The teaching professor is Claudia Garcia-Rojas, a visiting assistant professor of Africana studies. Recently Davison, a historically Christian-religious institution, has received backlash from alumni over the perceived direction of the school.
Abolition of the police is a highly controversial idea that gained momentum after the death of George Floyd and the subsequent protests. “Abolish the police” is notably different from “defund the police.” Defunding the police most frequently refers to maintaining a police force – albeit smaller – and diverting funds to social services to serve at-risk communities. Abolishing the police, however, is exactly what it sounds like. Proponents believe that the racially unjust roots of the police run too deep, and there is no cohabitating possible between police officers and marginalized communities. Though some proponents of “abolish the police” shy away from the actual words they are saying, claiming they are merely a “rhetorical device.” Vox writes, for some, “the real goal isn’t to terminate the police so much as frame the discussion in a way that makes radical change possible.”

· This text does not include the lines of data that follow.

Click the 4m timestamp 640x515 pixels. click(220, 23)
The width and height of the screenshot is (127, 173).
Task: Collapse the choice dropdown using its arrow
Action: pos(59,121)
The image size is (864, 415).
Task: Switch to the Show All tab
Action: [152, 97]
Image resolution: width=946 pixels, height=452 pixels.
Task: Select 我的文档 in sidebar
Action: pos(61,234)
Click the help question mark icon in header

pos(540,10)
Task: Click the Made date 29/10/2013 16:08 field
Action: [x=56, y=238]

The John Locke Foundation’s Senior Fellow for Legal Studies Jon Guze recently published a research paper arguing for the opposite – more police, not fewer. Guze writes that North Carolina has an over-incarceration problem that is costly and ineffective, and that preventative community policing is a superior option to lower crime rates and have fewer living in poverty. Community policing has historically been a widely supported concept from the Left. The Clinton administration centered its entire law enforcement strategy around community policing, and Former President Obama created “National Community Policing Week” in 2016 and introduced “Coffee with a Cop” as a way to better the bonds between law enforcement officers and the communities they serve. However, the public perception of cops has gone down, and people are looking to turn in the towel on policing altogether. but with homicide rates on an incline, now may not be the moment to slash police departments.
Are the tides turning, or is this just a wave?